(Beginning of DATASET)

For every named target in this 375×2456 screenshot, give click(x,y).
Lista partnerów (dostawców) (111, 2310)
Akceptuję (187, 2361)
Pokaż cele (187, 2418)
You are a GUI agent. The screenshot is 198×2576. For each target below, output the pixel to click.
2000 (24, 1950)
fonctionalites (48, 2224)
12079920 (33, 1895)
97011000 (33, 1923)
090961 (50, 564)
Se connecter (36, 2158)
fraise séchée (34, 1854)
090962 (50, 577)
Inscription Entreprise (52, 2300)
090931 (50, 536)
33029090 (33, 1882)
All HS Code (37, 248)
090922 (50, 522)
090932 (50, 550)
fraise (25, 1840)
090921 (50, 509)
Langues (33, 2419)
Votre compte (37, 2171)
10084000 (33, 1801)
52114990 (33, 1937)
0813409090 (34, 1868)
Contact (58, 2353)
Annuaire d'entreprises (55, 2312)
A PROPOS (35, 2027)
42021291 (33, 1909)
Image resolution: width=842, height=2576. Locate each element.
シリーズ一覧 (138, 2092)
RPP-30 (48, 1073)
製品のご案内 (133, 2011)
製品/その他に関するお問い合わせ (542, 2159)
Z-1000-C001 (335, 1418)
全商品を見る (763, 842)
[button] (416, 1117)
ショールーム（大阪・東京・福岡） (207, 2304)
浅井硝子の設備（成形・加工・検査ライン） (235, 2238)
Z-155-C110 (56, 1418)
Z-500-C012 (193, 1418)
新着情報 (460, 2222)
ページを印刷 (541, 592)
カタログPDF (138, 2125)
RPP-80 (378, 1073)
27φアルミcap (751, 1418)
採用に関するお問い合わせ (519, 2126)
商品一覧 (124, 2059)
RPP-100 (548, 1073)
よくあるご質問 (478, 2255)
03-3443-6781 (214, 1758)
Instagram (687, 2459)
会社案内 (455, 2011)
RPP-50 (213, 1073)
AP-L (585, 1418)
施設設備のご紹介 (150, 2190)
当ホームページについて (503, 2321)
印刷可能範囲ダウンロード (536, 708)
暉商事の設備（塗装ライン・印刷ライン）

(End of DATASET)
(Beginning of DATASET)

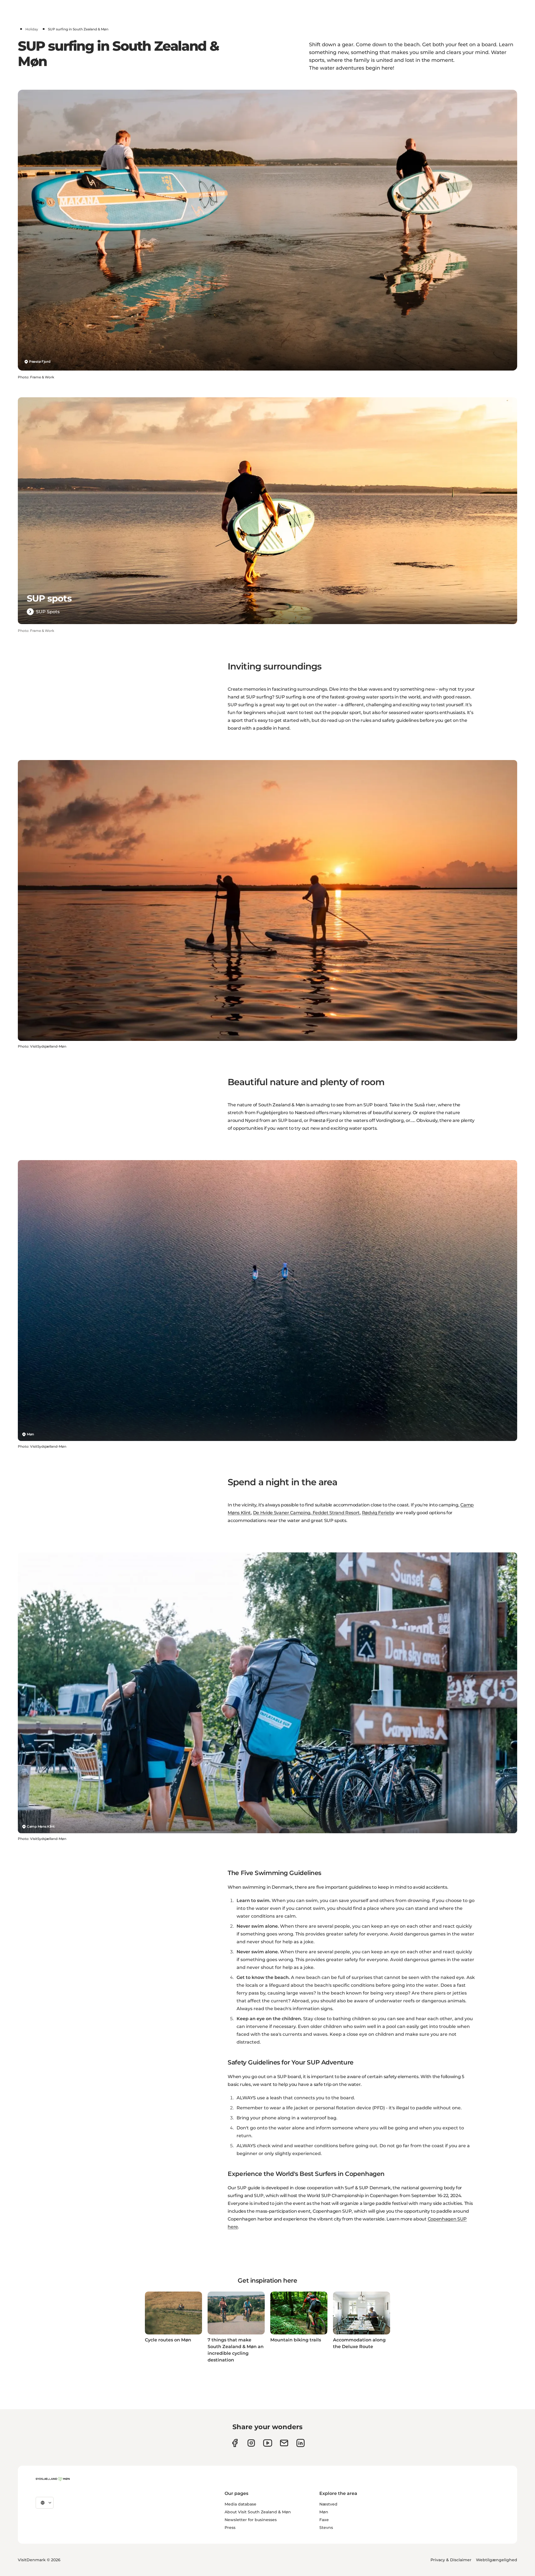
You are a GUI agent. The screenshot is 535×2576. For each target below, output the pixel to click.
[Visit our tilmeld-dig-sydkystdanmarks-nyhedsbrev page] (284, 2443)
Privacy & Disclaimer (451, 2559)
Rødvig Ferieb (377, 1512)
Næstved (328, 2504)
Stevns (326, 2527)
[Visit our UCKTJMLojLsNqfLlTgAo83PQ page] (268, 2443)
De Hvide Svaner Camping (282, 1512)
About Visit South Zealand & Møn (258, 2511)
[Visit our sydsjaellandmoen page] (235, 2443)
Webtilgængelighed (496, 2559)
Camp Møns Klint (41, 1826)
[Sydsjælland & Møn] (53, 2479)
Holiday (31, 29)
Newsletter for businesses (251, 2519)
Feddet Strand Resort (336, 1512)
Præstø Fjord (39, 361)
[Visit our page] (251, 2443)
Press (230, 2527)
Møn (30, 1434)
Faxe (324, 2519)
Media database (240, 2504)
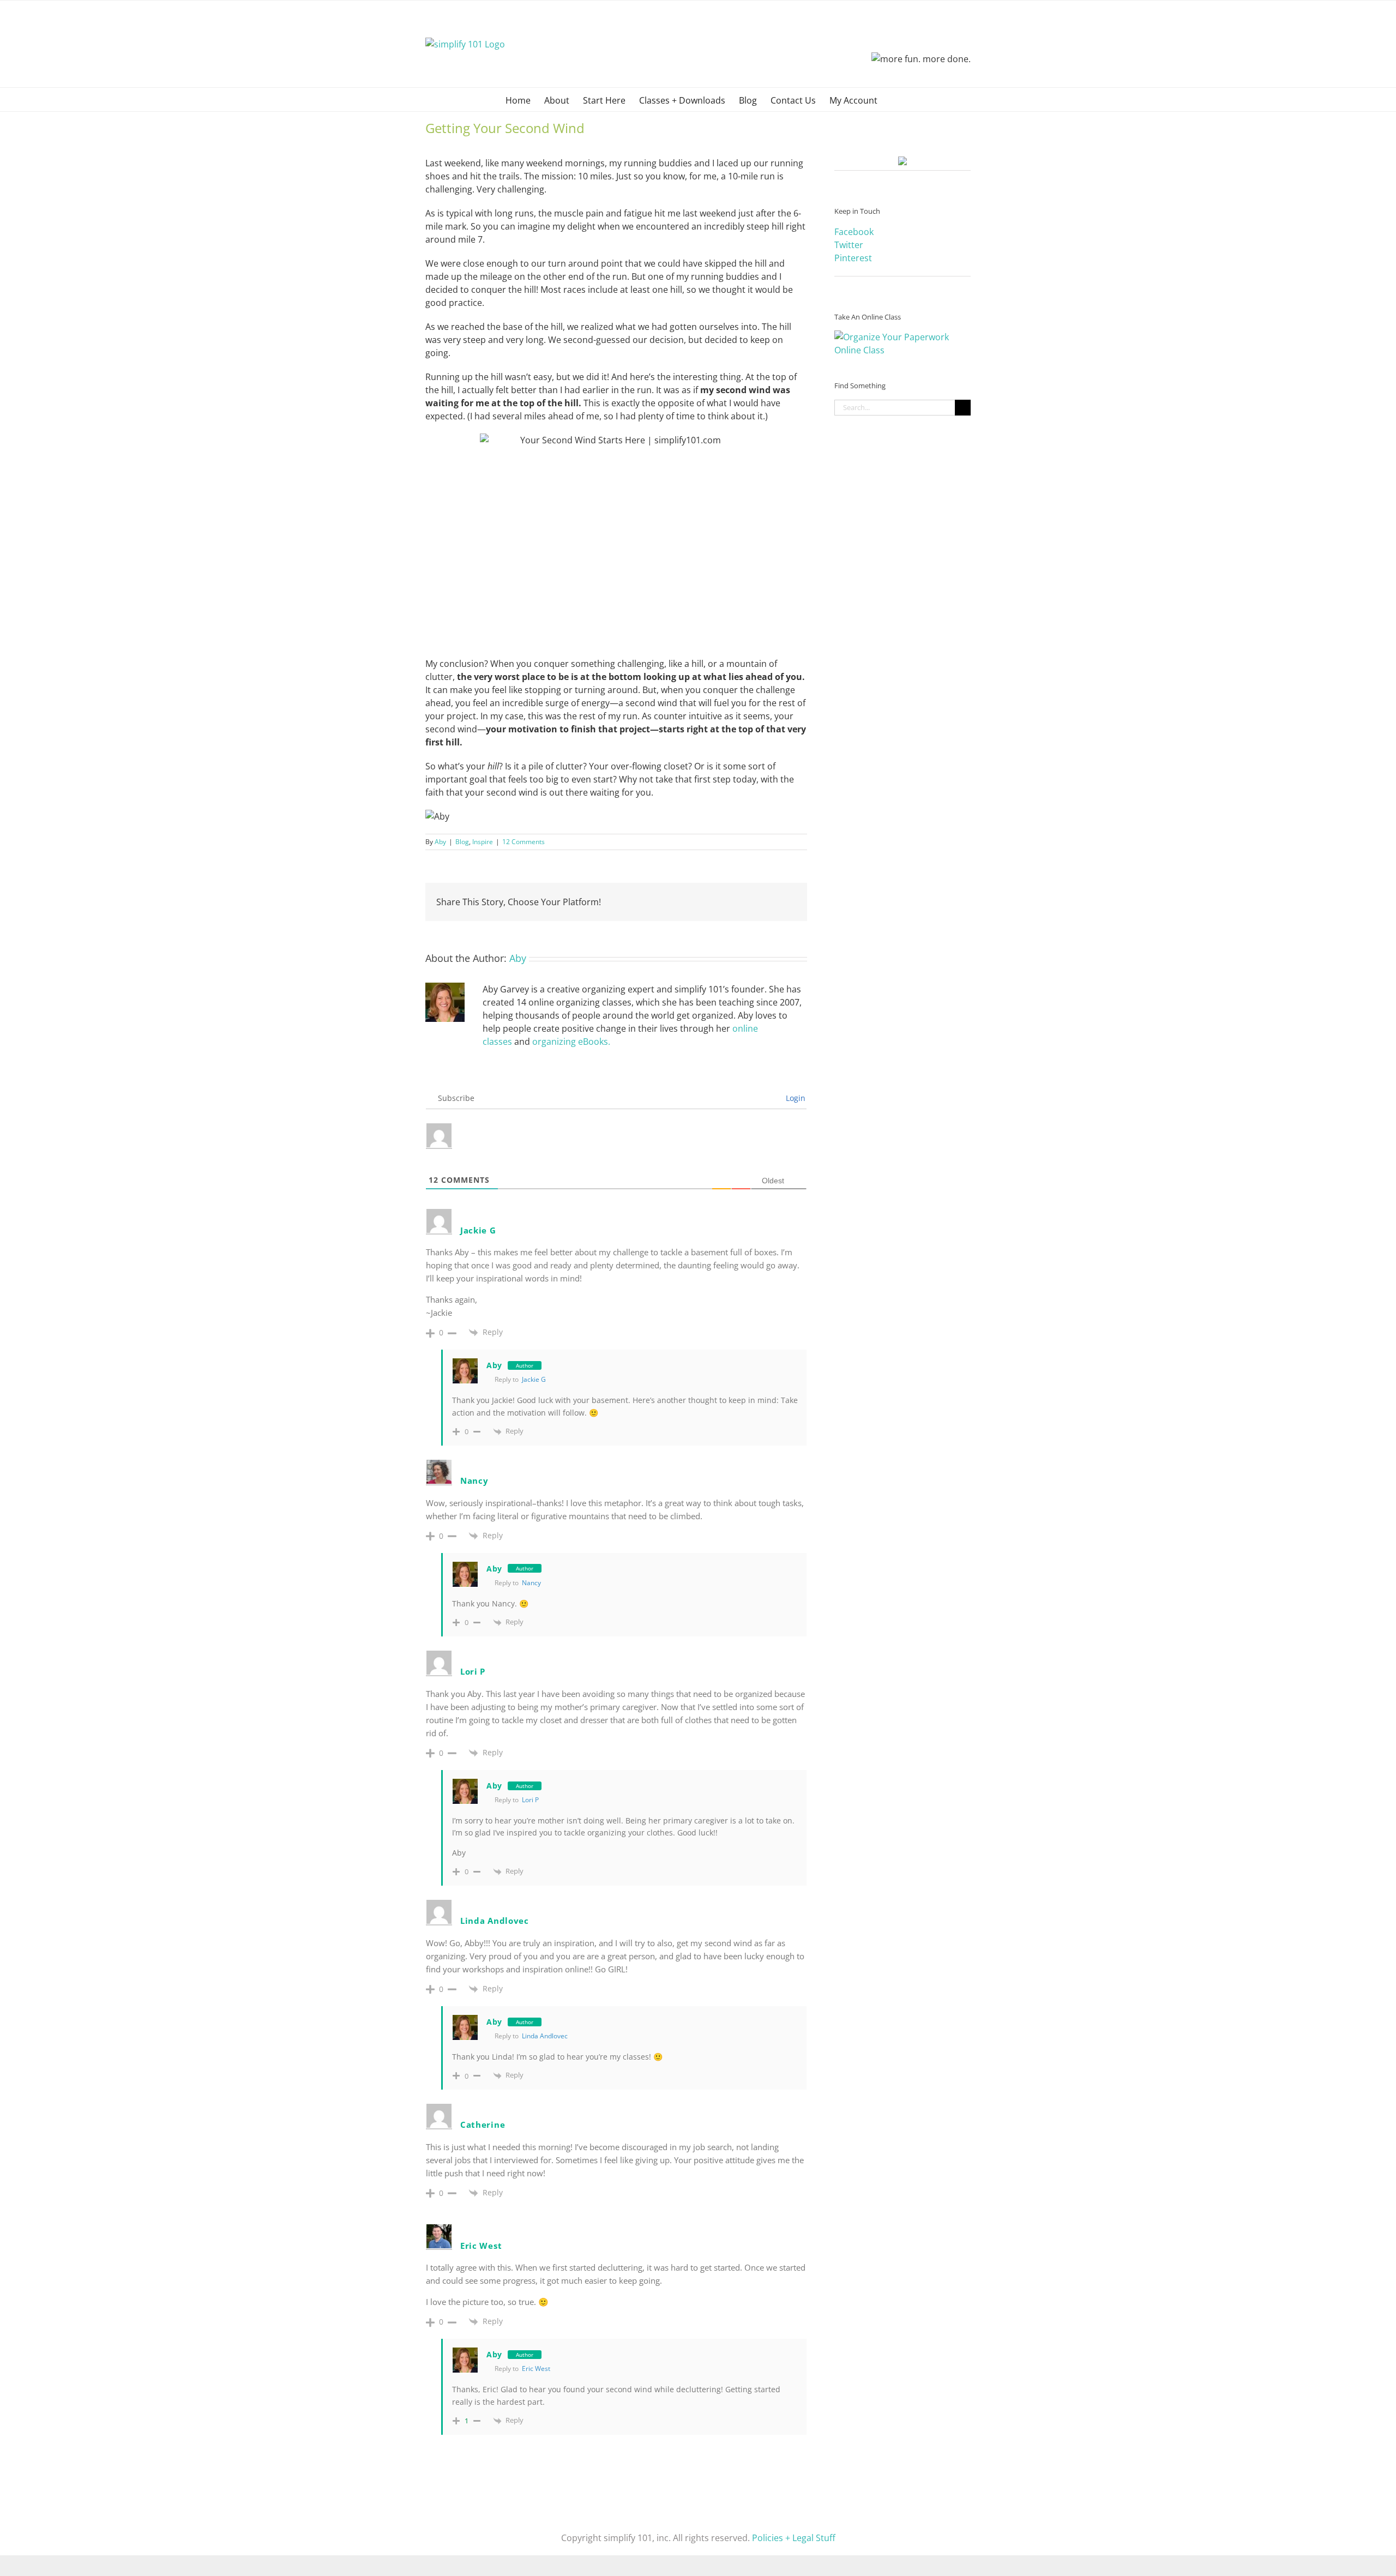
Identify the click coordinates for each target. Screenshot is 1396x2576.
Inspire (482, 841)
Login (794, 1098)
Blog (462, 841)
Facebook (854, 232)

(End of DATASET)

**YOUR ASSIGNMENT:**
Using the records above, restate word for word the lines from the one with "For every named" through the one with "03-3443-6781 (214, 1758)", both included.

**SOLUTION TO THE PROBLEM:**
For every named target in this 375×2456 screenshot, give click(x,y).
Lista partnerów (dostawców) (111, 2310)
Akceptuję (187, 2361)
Pokaż cele (187, 2418)
You are a GUI agent. The screenshot is 198×2576. For each target below, output the pixel to click.
2000 (24, 1950)
fonctionalites (48, 2224)
12079920 (33, 1895)
97011000 (33, 1923)
090961 (50, 564)
Se connecter (36, 2158)
fraise séchée (34, 1854)
090962 (50, 577)
Inscription Entreprise (52, 2300)
090931 (50, 536)
33029090 (33, 1882)
All HS Code (37, 248)
090922 (50, 522)
090932 (50, 550)
fraise (25, 1840)
090921 (50, 509)
Langues (33, 2419)
Votre compte (37, 2171)
10084000 (33, 1801)
52114990 (33, 1937)
0813409090 (34, 1868)
Contact (58, 2353)
Annuaire d'entreprises (55, 2312)
A PROPOS (35, 2027)
42021291 (33, 1909)
Image resolution: width=842, height=2576. Locate each element.
シリーズ一覧 (138, 2092)
RPP-30 (48, 1073)
製品のご案内 (133, 2011)
製品/その他に関するお問い合わせ (542, 2159)
Z-1000-C001 (335, 1418)
全商品を見る (763, 842)
[button] (416, 1117)
ショールーム（大阪・東京・福岡） (207, 2304)
浅井硝子の設備（成形・加工・検査ライン） (235, 2238)
Z-155-C110 (56, 1418)
Z-500-C012 (193, 1418)
新着情報 (460, 2222)
ページを印刷 (541, 592)
カタログPDF (138, 2125)
RPP-80 (378, 1073)
27φアルミcap (751, 1418)
採用に関するお問い合わせ (519, 2126)
商品一覧 (124, 2059)
RPP-100 (548, 1073)
よくあるご質問 (478, 2255)
03-3443-6781 (214, 1758)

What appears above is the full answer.